- _Aim of the exercise_
Convert the part of the data that opens with the line containing "Task: Open the" and closes with the line containing "Image resolution: width=955" into a JSON list of strings, one string per line, omitting any blank lines.

══ Data for the task

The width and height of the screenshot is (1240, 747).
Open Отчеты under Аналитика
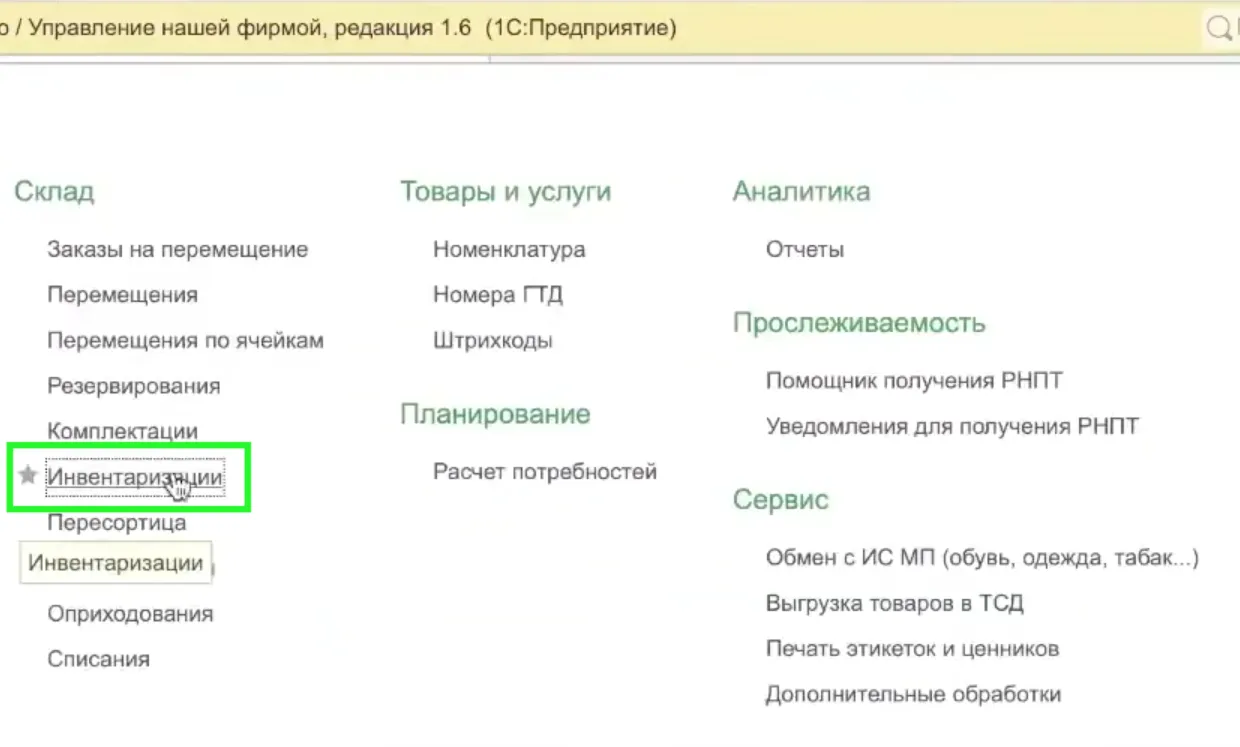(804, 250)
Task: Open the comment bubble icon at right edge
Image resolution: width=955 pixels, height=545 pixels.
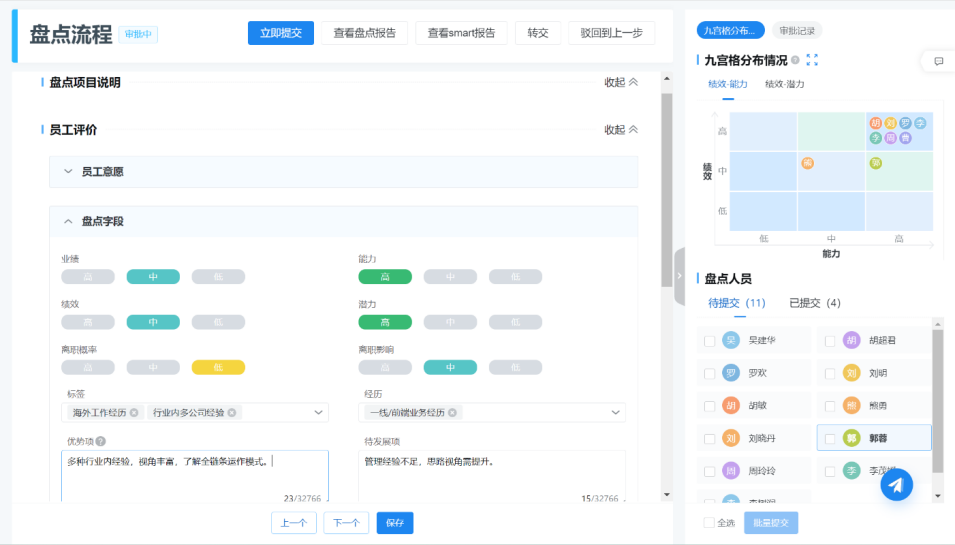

════
══ Data for the task

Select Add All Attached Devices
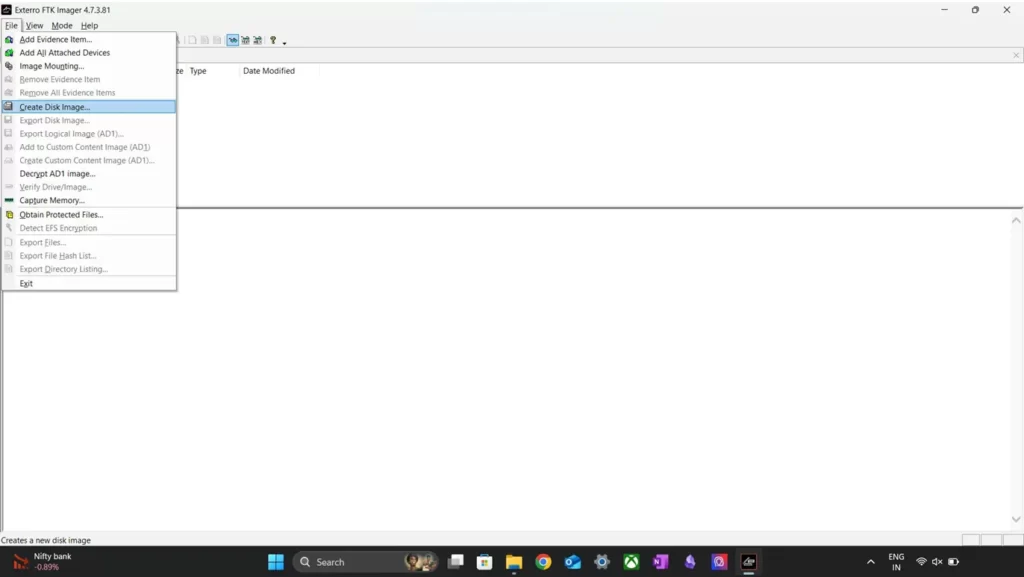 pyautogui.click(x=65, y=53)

════

- _Response to the task_
[
  "Task: Open the comment bubble icon at right edge",
  "Image resolution: width=955 pixels, height=545 pixels."
]